Home World Economy Cash available in system likely to come down next year: RBI

Cash available in system likely to come down next year: RBI


MUMBAI: By the first half of the next year, liquidity in India’s financial system would come to a level that is consistent with the central bank’s stated neutral stance.

“Given the trends in currency in circulation, it is expected that system liquidity may reach neutrality in the first half of 2018,” said Viral Acharya, deputy governor of the Reserve Bank of India (RBI). “The RBI will continue to manage the evolving liquidity conditions through a mix of variable rate repo and reverse repo operations of various maturities. These are for handling short term liquidity fluctuations.”

Addressing the media after the RBI’s bi-monthly policy meeting, Acharya said: “We will also consider open market operations in case liquidity is required to be injected or absorbed.”

The benchmark bond yield dipped five basis points from its intra-day high, pushing prices up. It closed at 7.03% versus 7.06% a day earlier.

“With clarity on the liquidity stance, short-term bonds are likely to gain,” said Shailendra Jhingan, MD & CEO, ICICI Securities Primary Dealership. “There is no immediate risk of OMO sales by RBI in the near term and policy rates are going to remain stable next year. RBI will need to do more OMO sales in FY 19 of a similar magnitude to achieve neutrality.”

The banking system now has excess cash of more than Rs 1 lakh crore. It was as high as Rs 7.96 lakh crore a year ago, immediately after the note-ban programme was announced.
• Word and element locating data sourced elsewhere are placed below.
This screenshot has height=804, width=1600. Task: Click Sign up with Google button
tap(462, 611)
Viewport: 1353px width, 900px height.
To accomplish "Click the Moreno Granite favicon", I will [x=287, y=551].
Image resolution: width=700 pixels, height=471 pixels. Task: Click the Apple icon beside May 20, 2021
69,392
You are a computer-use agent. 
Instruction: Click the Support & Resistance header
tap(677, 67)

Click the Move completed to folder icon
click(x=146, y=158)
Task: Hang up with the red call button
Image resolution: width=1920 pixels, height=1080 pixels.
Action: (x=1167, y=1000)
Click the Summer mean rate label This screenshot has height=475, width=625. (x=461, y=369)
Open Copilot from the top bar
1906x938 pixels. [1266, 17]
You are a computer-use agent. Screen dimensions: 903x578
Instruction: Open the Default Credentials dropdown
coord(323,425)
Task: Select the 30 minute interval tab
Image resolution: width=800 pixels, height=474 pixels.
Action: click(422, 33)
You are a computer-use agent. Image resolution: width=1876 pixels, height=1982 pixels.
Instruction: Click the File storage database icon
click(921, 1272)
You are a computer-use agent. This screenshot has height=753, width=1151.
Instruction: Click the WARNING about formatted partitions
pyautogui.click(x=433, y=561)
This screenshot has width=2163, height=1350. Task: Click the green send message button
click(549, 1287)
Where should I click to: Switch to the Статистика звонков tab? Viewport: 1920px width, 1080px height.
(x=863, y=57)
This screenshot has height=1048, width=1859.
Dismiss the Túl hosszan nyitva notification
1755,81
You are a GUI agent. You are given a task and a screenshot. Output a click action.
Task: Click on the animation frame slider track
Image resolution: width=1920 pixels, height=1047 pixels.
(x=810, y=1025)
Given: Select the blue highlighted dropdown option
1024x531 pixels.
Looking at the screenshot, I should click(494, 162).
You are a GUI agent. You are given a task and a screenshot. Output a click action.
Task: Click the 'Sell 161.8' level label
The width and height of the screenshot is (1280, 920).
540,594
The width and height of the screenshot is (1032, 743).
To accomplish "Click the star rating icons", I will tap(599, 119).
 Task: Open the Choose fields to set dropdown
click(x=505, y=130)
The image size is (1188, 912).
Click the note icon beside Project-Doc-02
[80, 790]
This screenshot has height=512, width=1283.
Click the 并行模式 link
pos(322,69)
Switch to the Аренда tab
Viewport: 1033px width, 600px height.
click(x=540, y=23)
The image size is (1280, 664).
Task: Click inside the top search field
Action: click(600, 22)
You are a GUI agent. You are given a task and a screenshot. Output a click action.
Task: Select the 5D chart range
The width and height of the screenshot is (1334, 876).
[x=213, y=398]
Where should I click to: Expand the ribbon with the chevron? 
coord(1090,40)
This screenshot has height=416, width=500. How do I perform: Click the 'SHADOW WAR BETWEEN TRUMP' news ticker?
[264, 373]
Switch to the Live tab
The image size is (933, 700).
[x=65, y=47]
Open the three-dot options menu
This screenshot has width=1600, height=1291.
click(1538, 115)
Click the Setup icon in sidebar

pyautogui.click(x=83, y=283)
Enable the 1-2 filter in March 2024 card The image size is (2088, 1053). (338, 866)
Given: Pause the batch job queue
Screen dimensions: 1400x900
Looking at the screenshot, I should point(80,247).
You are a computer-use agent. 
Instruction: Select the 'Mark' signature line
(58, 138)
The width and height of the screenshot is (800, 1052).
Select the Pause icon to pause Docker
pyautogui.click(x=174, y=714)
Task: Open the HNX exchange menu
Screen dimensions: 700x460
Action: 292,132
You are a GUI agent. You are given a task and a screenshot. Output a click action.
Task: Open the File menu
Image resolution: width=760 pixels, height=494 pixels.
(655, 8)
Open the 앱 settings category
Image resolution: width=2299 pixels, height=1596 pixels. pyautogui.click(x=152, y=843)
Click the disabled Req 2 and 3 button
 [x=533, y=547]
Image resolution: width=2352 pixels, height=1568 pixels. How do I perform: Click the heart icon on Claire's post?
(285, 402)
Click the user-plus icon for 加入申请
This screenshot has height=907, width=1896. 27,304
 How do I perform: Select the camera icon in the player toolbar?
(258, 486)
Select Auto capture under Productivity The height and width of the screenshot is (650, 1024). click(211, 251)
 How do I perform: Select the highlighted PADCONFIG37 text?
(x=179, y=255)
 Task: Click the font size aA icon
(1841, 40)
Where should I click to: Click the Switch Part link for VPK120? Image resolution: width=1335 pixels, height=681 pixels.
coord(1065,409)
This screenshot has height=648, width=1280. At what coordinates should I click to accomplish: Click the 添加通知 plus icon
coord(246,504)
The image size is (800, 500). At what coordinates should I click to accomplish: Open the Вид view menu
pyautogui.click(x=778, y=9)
About Rs 1 lakh crore worth of market stabilisation bonds are maturing in March, releasing extra money into the system.

“Long bond yields would be more driven by demand supply equation and risk of extra borrowing would continue to weigh on the market,” Jhingan said.

The 10 year benchmark bond yield hovered in the 7-7.15% trading range.

Liquidity conditions continue to normalise during the year, said Acharya. Liquidity surplus in the banking system after the withdrawal of bank notes in November 2016 has since reduced.

“A sharp rise in short-term rates in the current situation of clogged GST credit is detrimental for weaker corporates, especially for SMEs,” said Soumyajit Niyogi, associate director, India Ratings. “Currently, the dilemma is that money market rates are going up and overnight rates have remained below repo rates.”